Whatever the creed, the alignment of systems architectures and capabilities with enterprise organization and business models is often seen as an intrinsic component of enterprise architecture. Yet, as noted above, changes on the two sides of the divide are governed by different factors: while adaptation to actual business environments is the rules of the game, systems architectures must both provide for the new opportunities and ensure the continuity and consistency of existing business assets. Adding the different time-frames in the picture, chances are for alignment to remain a fleeting (if not random) contingency.
A model-based approach to the problem would be to look for selective alignment based on architecture footprint. Instead of taking a global perspective and assuming comprehensive semantics for business and systems realms, one should look for the minimal set of architectural concepts necessary to deal with alignment. Contrary to a meta-modelling approach, the objective would not be to find some higher level of abstraction encompassing the whole of models, but more reasonably to isolate a core of architecture concepts and constructs with shared and unambiguous meanings that could to be used by both business and system analysts. That could be achieved within the UML/MDA framework:
- Contexts descriptions (UML, DSL, BPM, etc) are not meant to distinguish between architectural constructs and specific ones.

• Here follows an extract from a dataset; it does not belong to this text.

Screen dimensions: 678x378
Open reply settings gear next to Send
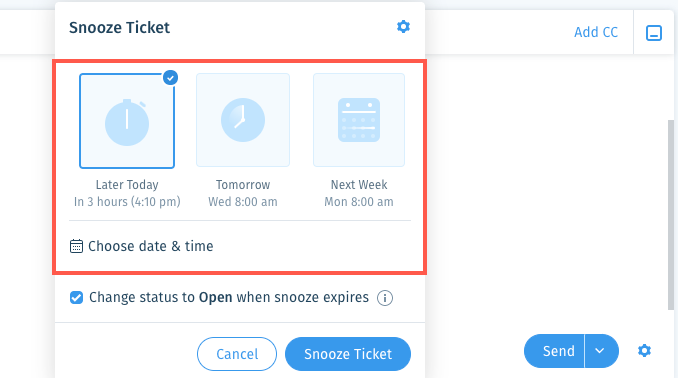[x=644, y=350]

- Computation independent models (CIMs) describe business objects and processes combining core architectural constructs (using a generic language like UML), with specific business ones. The former can be mapped to functional architecture, the latter (e.g rules) directly transformed into design artifacts.

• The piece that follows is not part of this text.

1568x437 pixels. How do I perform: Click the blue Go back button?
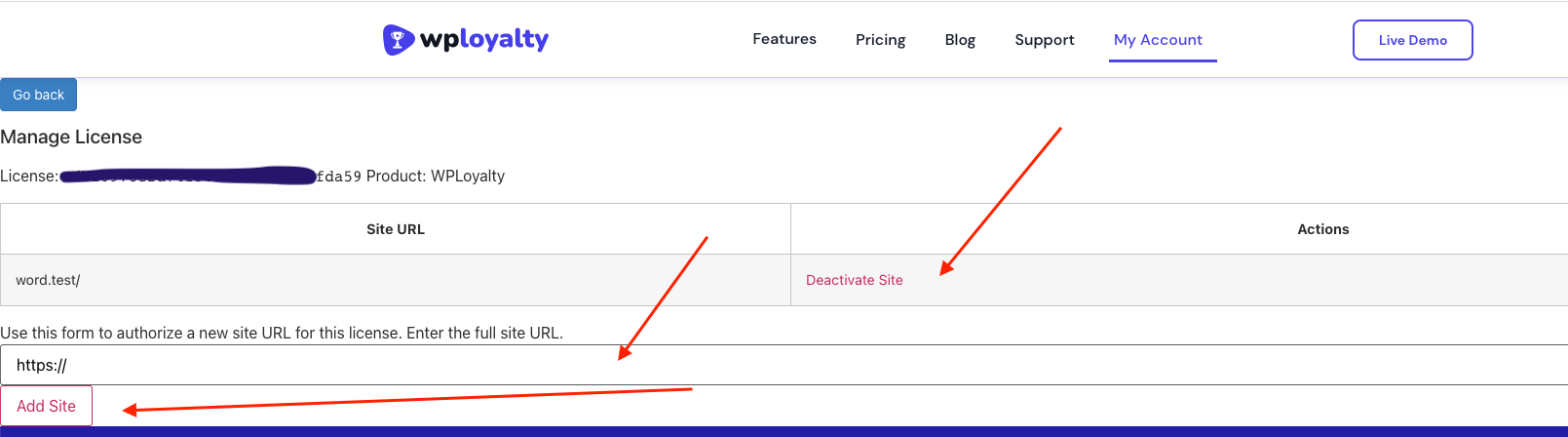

- Platform independent models (PIMs) describe functional architectures using core constructs and framework stereotypes, possibly enriched with specific artifacts managed separately.
- Platform specific models (PSMs) can be obtained through transformation from PIMs, generated using specific languages, or re-factored from legacy code.
From a somewhat theoretical aim, alignment would become a pragmatic undertaking for business and system analysts in charge of requirements:
- At users level the objective is to ensure that applications are consistent with business logic and provide the expected quality of service. That is what requirements traceability is meant to achieve.
- At system level the objective is to ensure that business functions and features can be directly mapped to systems functionalities. That is what services oriented architectures (SOA) are meant to achieve.
- At enterprise level the objective is to ensure that the enterprise capabilities are congruent with its business objectives, i.e that they support its business processes through an effective use of assets. That is what maturity and capability models are meant to achieve.
That makes alignment a concrete endeavor whatever the level of abstraction of its targets, i.e not only for users and applications, but also for functions and capabilities.